I just checked her citations, and she has over 30,000. I am certain that some of them have fraud data too. If someone has this many retractions, they should be dismissed from their position. Blaming others is absolutely wrong. I also believe that the current advisors of those students should monitor them carefully. Academic integrity is key.
If the fraud done by Ph. D. students then their degrees must be withdrawn and banned for life for doin Ph.D. at any university. If supervisor has not done any thing during this work then why should be his/her name be in the paper as researcher. Such PIs do these things to get undue promotions and foreign visits at the cost of taxpayers, They should be debarred from any promotion and demoted immediatly.
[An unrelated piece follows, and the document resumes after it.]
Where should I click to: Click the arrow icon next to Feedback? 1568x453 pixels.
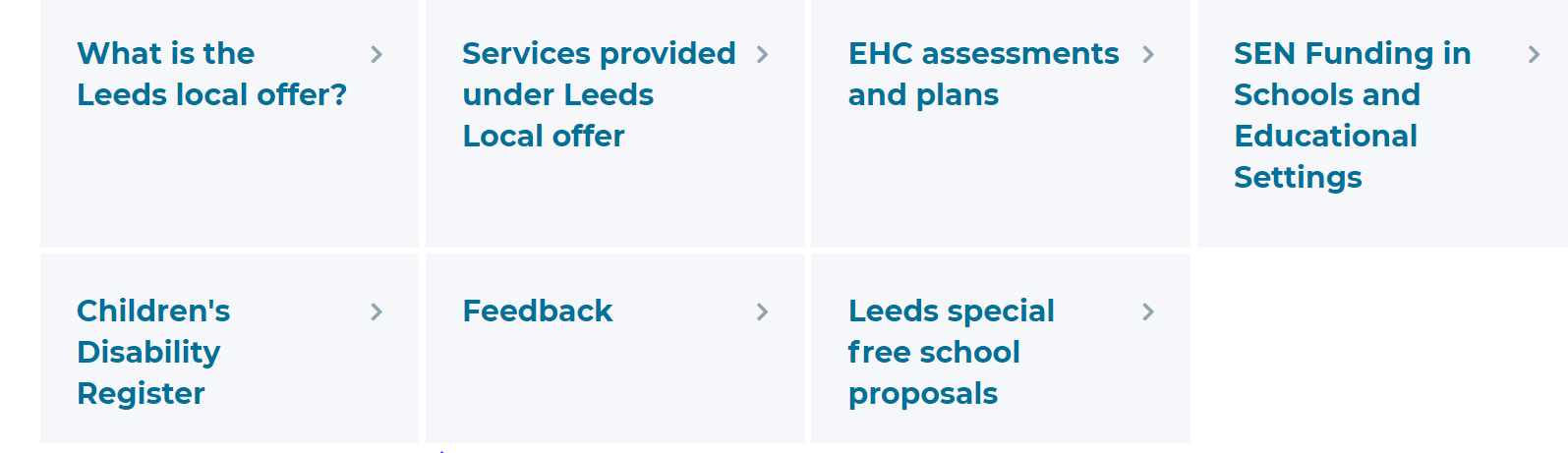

Every publication from both the individual and that faculty should now be examined. Students who have obtained doctoral status via any of these publications or other papers that are questionable should have their degree revoked – it took many of us, many years, sleepless nights, countless failures and innovative solutions to be able to publish quality data and this just undermines the whole process.
This is extremely heartbreaking and sad. Such a senior researcher in a well respected organisation and to claim that they did not know data was falsified for >10 years is an absolutely. Usually I do want to give the benefit of doubt, but in this case, this goes against fundamentals of research principles and integrity. Very bitter case this and I sincerely hope that appropriate corrective and preventive measures will be strongly employed.
For the publishers part, I am glad that eventually action has been taken to retract these papers and I would hope that any attempt at republishing these papers would be rebuffed. Jain seems to take no responsibility at all for these failings. She should either resign or be forced to do so.
I know that many folks who’ve never worked in publishing are somewhat mystified by how these things happen, but a lot of it is a scale issue. There are thousands upon thousands of papers to review and not enough editors to process them in the level of detail you might expect. At best an editor will have 15 to 20 minutes to read the paper at initial assessment and while a lot of things are caught (trust me you should see the things that don’t make it through to peer review…) other things are not, particularly on journals where assessment is run by external editors whose adherence (and knowledge of) to journal standards is not always as good as professional editors. They simply don’t have the time, it’s not their main job after all.
There also are not enough researchers to act as reviewers. You use the people who are willing and you hope are suitably qualified, but the range in quality of report you receive is massive. In an ideal world every paper would stay in peer review until it had full and robust review, but authors want speed and so do publishers.
I find it baffling that you use outsourcing as an excuse for poor editorial work. You say that external editors are not up to the task, basically, and they don’t know the guidelines. How is that acceptable? Those people are paid and should be held to rigorous standards! When we buy a very expensive subscription to a scientific journal, the very least they we can expect is for editors, internal or external, to do their job. Researchers and peer-reviewers provide journals with content for free, that journals then sell for a profit, but we should be content with botched editorial work because publishers use unreliable third parties? I don’t think that’s how it’s supposed to work. If the community can’t trust that the quality of the published work was properly assessed, what’s the added value of publishers at a time when anyone can easily share their research on free online repositories?